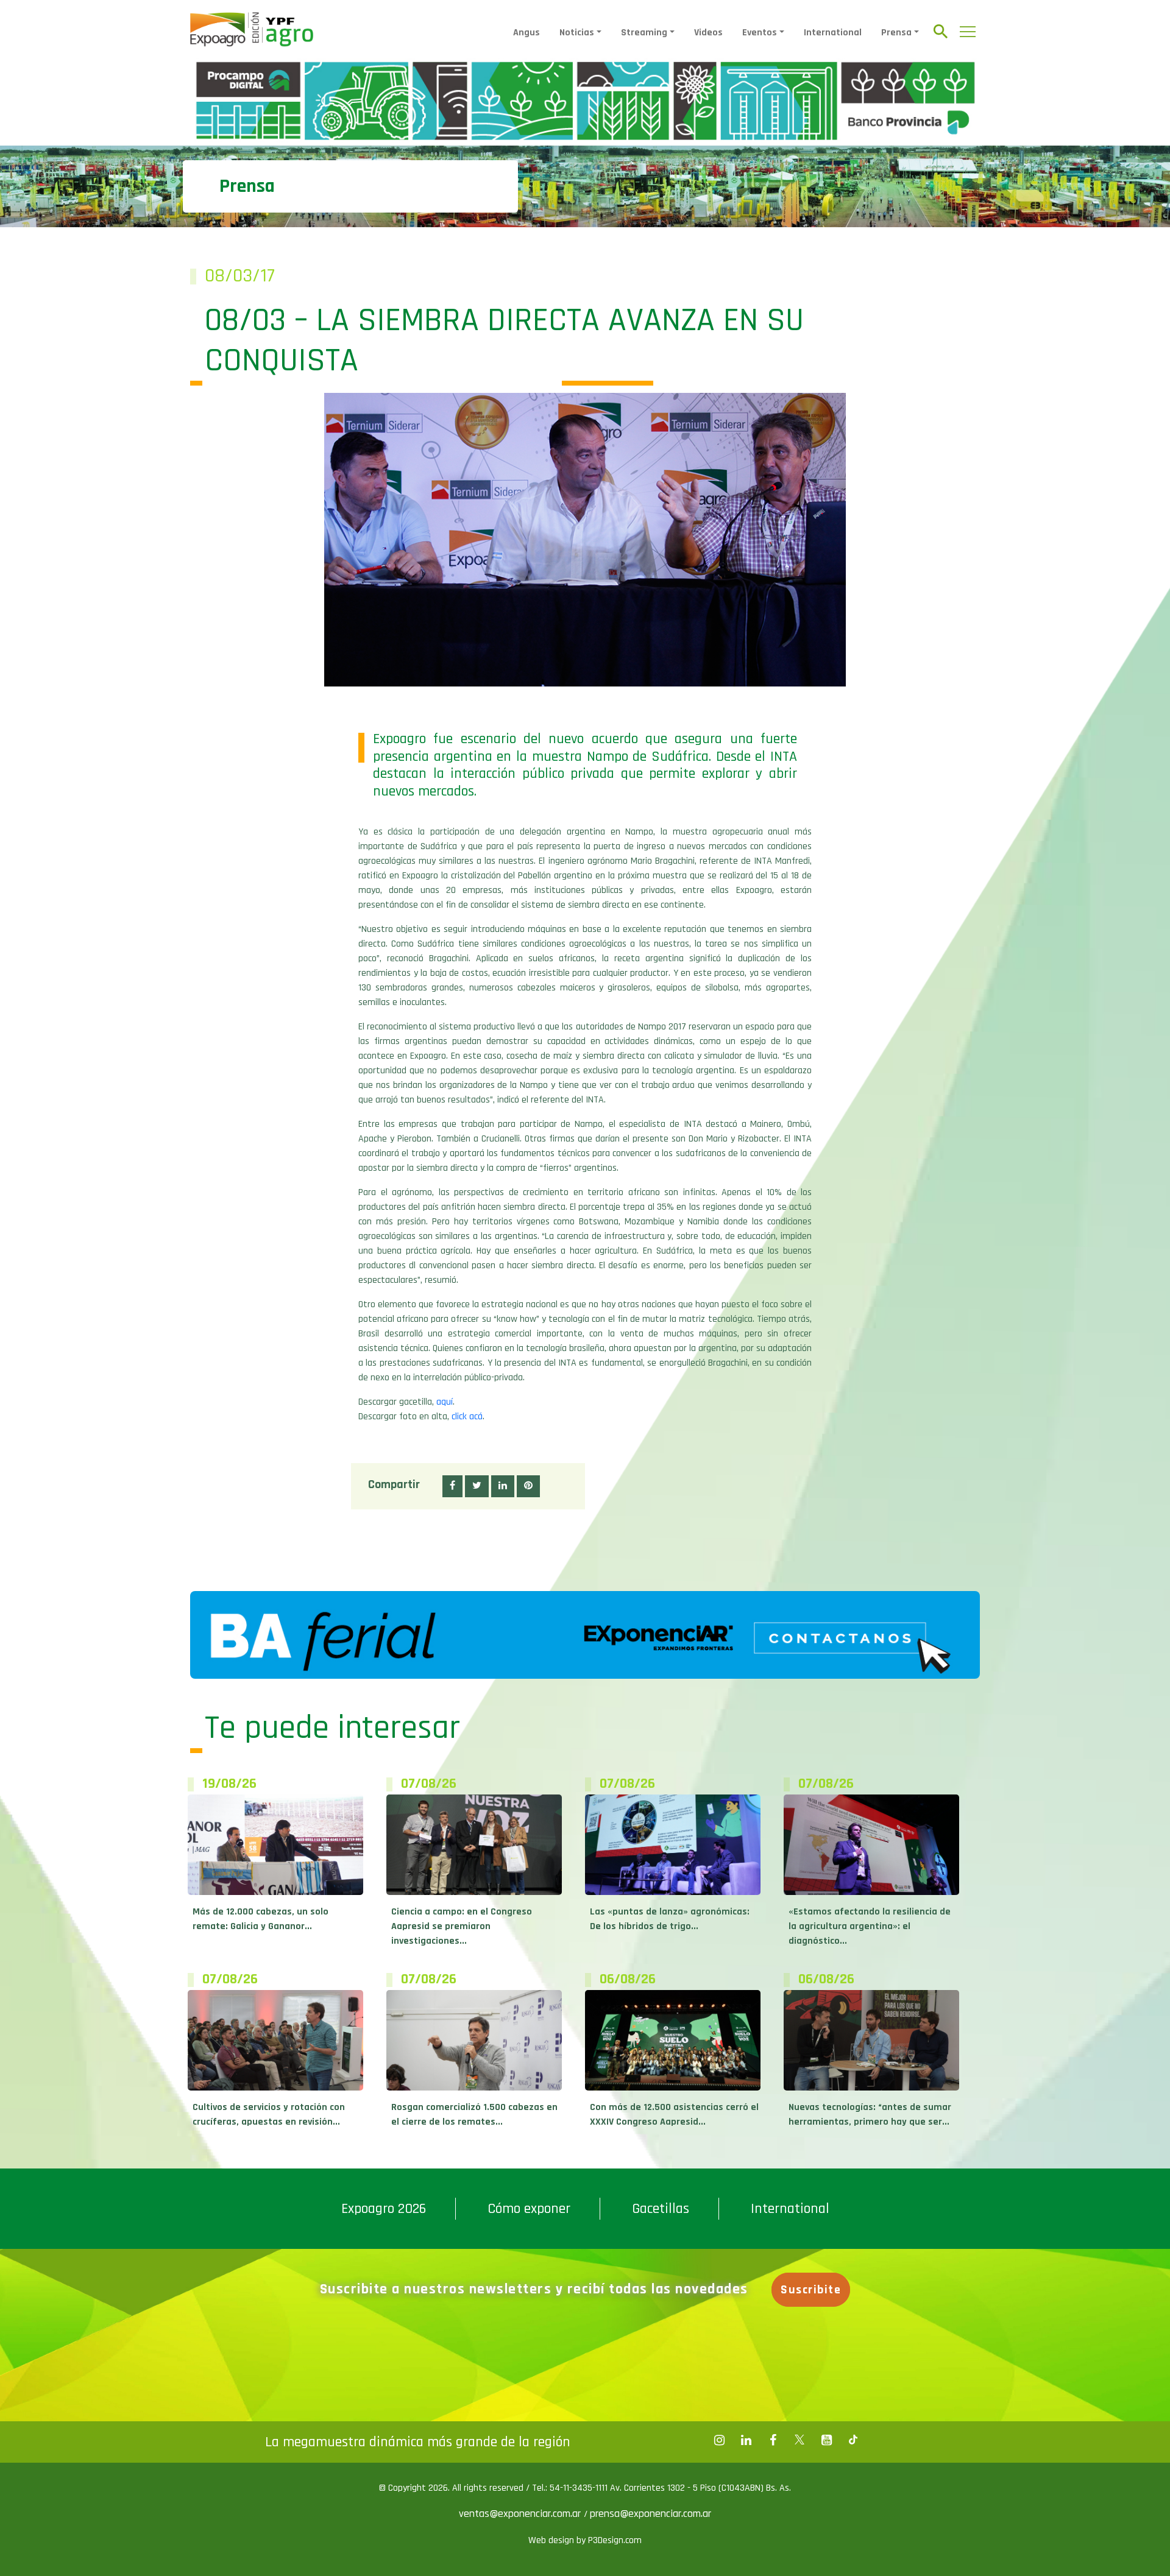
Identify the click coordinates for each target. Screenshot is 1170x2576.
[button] (452, 1486)
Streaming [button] (644, 32)
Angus (526, 32)
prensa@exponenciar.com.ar (650, 2514)
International (833, 32)
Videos (708, 32)
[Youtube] (826, 2440)
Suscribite (811, 2290)
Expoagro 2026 (383, 2209)
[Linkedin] (746, 2440)
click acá (467, 1416)
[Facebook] (719, 2440)
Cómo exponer (529, 2209)
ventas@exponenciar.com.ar (521, 2514)
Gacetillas (660, 2209)
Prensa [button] (896, 32)
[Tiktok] (853, 2440)
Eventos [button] (759, 32)
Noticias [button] (576, 32)
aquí (444, 1402)
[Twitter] (799, 2440)
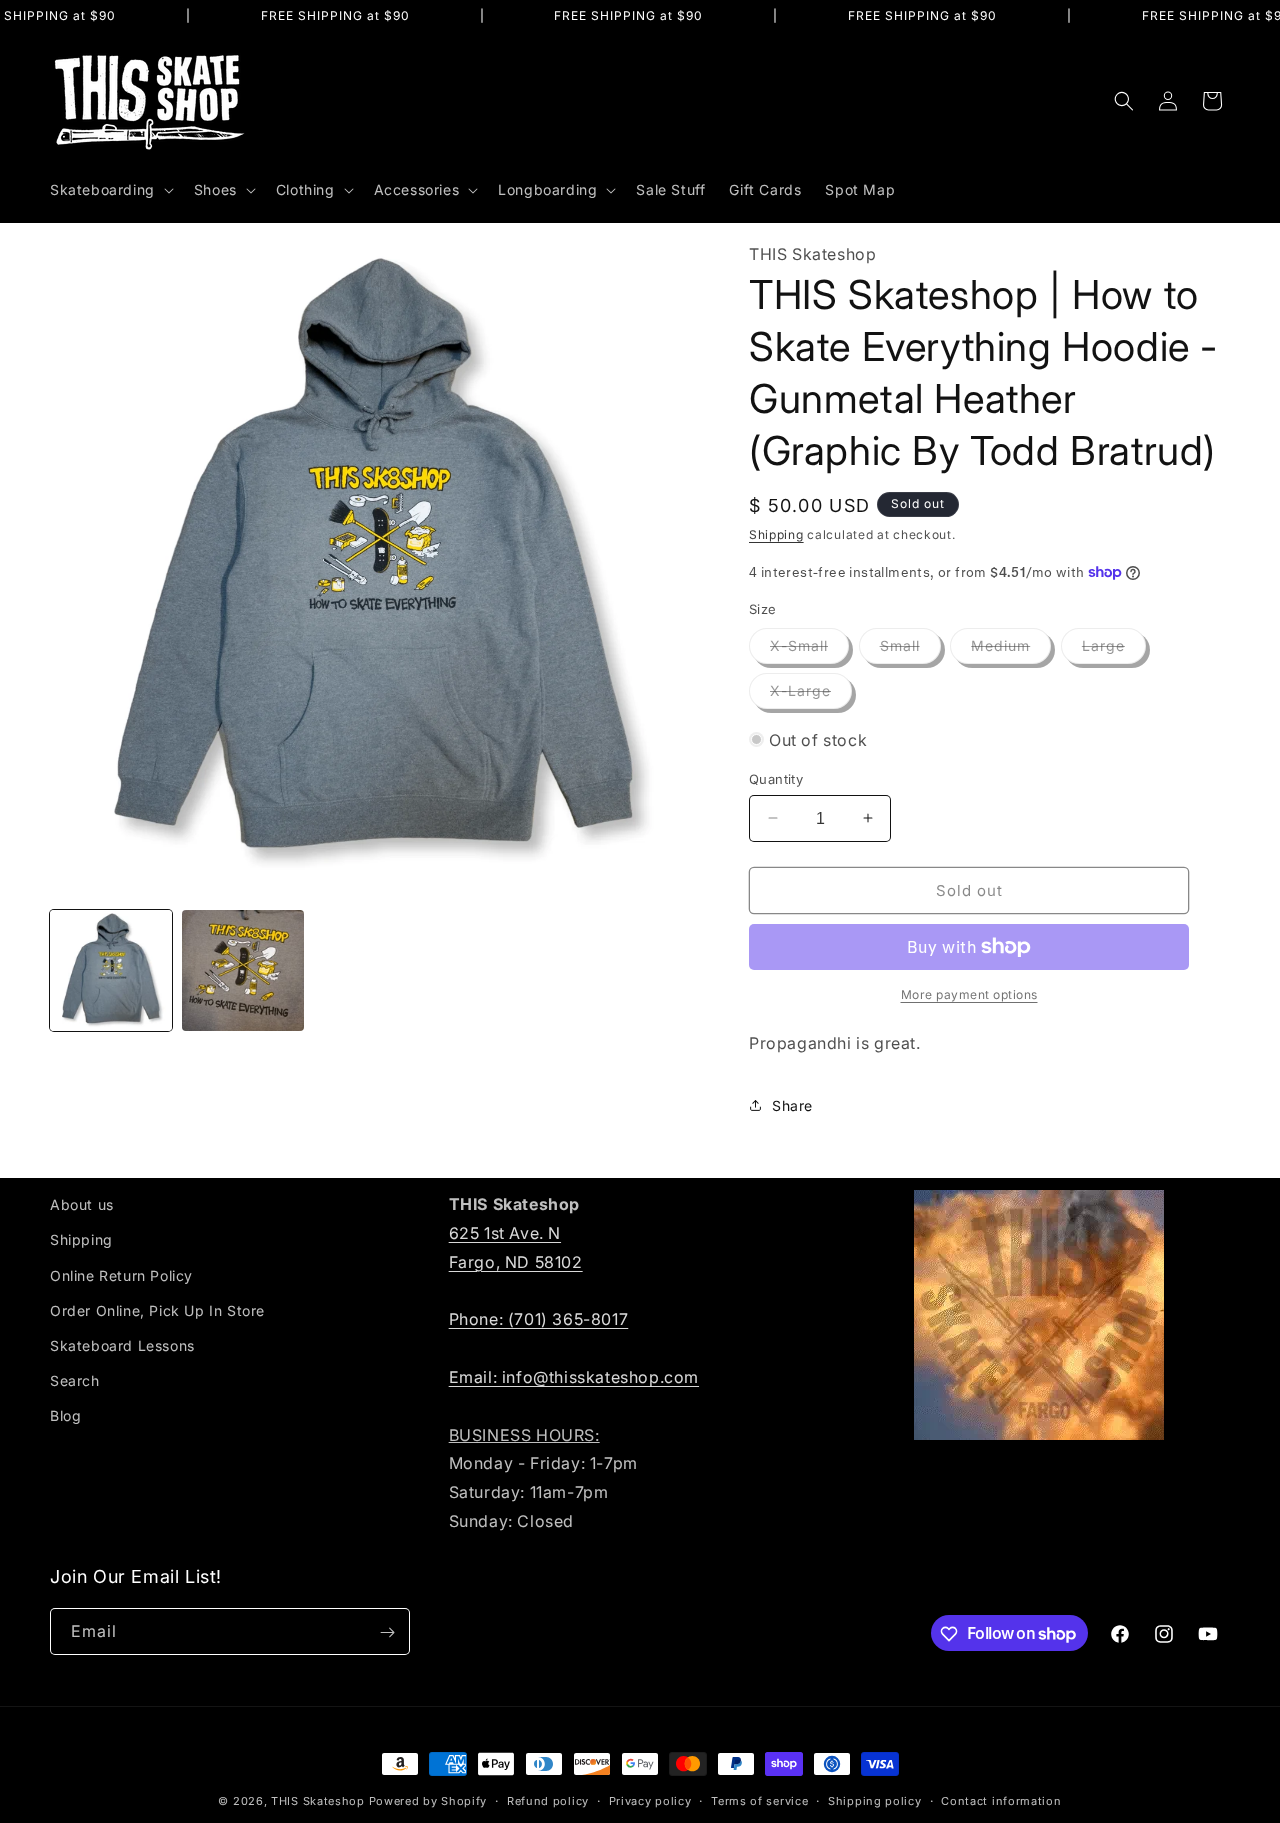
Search (75, 1380)
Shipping (776, 534)
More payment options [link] (969, 994)
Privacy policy (650, 1800)
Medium (1011, 650)
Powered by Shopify (428, 1801)
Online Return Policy (121, 1274)
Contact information (1001, 1800)
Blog (65, 1415)
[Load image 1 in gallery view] (111, 971)
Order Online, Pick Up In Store (157, 1309)
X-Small (809, 650)
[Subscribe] (387, 1632)
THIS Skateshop (318, 1801)
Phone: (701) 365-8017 (539, 1319)
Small (910, 650)
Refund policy (548, 1800)
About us (82, 1204)
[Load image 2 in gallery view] (243, 971)
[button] (110, 190)
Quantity (776, 778)
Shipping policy (875, 1800)
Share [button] (792, 1104)
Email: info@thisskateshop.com (574, 1376)
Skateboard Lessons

——

Problem statement: The expected output is each entry given again word for word, with pictures dropped.

Response to this task:
Identify the click coordinates for each target. Screenshot is 1170x2576.
[button] (452, 1486)
Streaming [button] (644, 32)
Angus (526, 32)
prensa@exponenciar.com.ar (650, 2514)
International (833, 32)
Videos (708, 32)
[Youtube] (826, 2440)
Suscribite (811, 2290)
Expoagro 2026 (383, 2209)
[Linkedin] (746, 2440)
click acá (467, 1416)
[Facebook] (719, 2440)
Cómo exponer (529, 2209)
ventas@exponenciar.com.ar (521, 2514)
Gacetillas (660, 2209)
Prensa [button] (896, 32)
[Tiktok] (853, 2440)
Eventos [button] (759, 32)
Noticias [button] (576, 32)
aquí (444, 1402)
[Twitter] (799, 2440)
Search (75, 1380)
Shipping (776, 534)
More payment options [link] (969, 994)
Privacy policy (650, 1800)
Medium (1011, 650)
Powered by Shopify (428, 1801)
Online Return Policy (121, 1274)
Contact information (1001, 1800)
Blog (65, 1415)
[Load image 1 in gallery view] (111, 971)
Order Online, Pick Up In Store (157, 1309)
X-Small (809, 650)
[Subscribe] (387, 1632)
THIS Skateshop (318, 1801)
Phone: (701) 365-8017 (539, 1319)
Small (910, 650)
Refund policy (548, 1800)
About us (82, 1204)
[Load image 2 in gallery view] (243, 971)
[button] (110, 190)
Quantity (776, 778)
Shipping policy (875, 1800)
Share [button] (792, 1104)
Email: info@thisskateshop.com (574, 1376)
Skateboard Lessons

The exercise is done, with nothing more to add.